Travail à faire:
[1] Transcrivez le passage de l'article sur l'amour de l'Amérique qui s'ouvre sur les mots contenant "Je demande cela" et se ferme sur "de la France.".
[2] Dans l'article sur l'amour de l'Amérique, la phrase commençant par « Quant à ceux qui disent cette phrase » énumère des manières de prononcer « Aimez-la ou quittez-la ». Relevez-les toutes.

Texte du document:
+-------+
J'aime l'Amérique. C’est pourquoi je dois dire la vérité à son sujet
Par Viet Thanh Nguyen pour TIME le 26 novembre 2018.
La famille Nguyen, au début des années 1980 à San Jose, en Californie, (Crédit photo: Viet Thanh Nguyen)
Viet Thanh Nguyen est né au Vietnam et a grandi en Amérique. Son roman "Le Sympathisant" a remporté le prix Pulitzer de fiction 2016 ainsi que cinq autres prix.
Aimez-la ou quittez-la. Avez-vous entendu quelqu'un dire cela? Ou l'avez-vous dit? Quiconque a entendu ces cinq mots sait ce que cela signifie, car ils font presque toujours référence à l'Amérique. Quiconque a entendu cette phrase sait que c'est un pistolet chargé qui leur a été montré.
Quant à ceux qui disent cette phrase, la prononcez-vous avec douceur, avec empathie, avec sarcasme, avec satire, avec toute sorte d'humour qui ne soit pas de mauvais goût? Ou bien cette phrase est-elle toujours dite avec une menace très claire?
Je demande cela par curiosité, parce que je n'ai jamais dit cette phrase moi-même, en référence à aucun pays ou lieu. Je n'ai jamais dit "aime ou quitte ça" à mon fils, et j'espère que je ne le ferai jamais, car ce n'est pas le genre d'amour que je veux ressentir, pour lui ou pour mon pays, quel que soit le pays.
Le pays dans lequel j'écris ces mots est la France, qui n'est pas le mien mais qui a colonisé le Vietnam, ma contrée natale, pendant deux tiers de siècle. La domination française a pris fin 17 ans seulement avant ma naissance. Mes parents et leurs parents n'ont jamais rien connu d'autre que le colonialisme français. Peut-être à cause de cette histoire, une partie de moi-même aime la France, un amour qui est dû en partie à la colonisation mentale de la France.
+-------+
Données disponibles:
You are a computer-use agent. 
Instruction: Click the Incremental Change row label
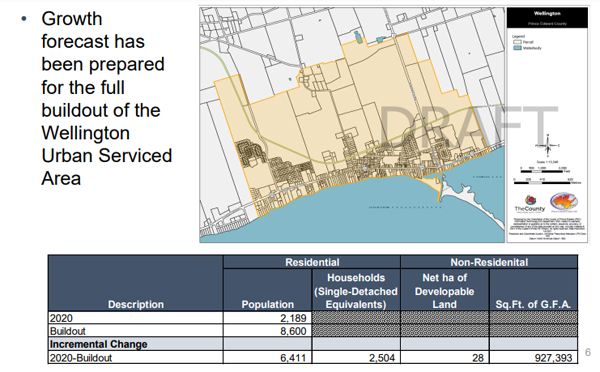coord(98,344)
+-------+
Solutions proposées:
[1]
Je demande cela par curiosité, parce que je n'ai jamais dit cette phrase moi-même, en référence à aucun pays ou lieu. Je n'ai jamais dit "aime ou quitte ça" à mon fils, et j'espère que je ne le ferai jamais, car ce n'est pas le genre d'amour que je veux ressentir, pour lui ou pour mon pays, quel que soit le pays.
Le pays dans lequel j'écris ces mots est la France, qui n'est pas le mien mais qui a colonisé le Vietnam, ma contrée natale, pendant deux tiers de siècle. La domination française a pris fin 17 ans seulement avant ma naissance. Mes parents et leurs parents n'ont jamais rien connu d'autre que le colonialisme français. Peut-être à cause de cette histoire, une partie de moi-même aime la France, un amour qui est dû en partie à la colonisation mentale de la France.

[2]
- avec douceur
- avec empathie
- avec sarcasme
- avec satire
- avec toute sorte d'humour qui ne soit pas de mauvais goût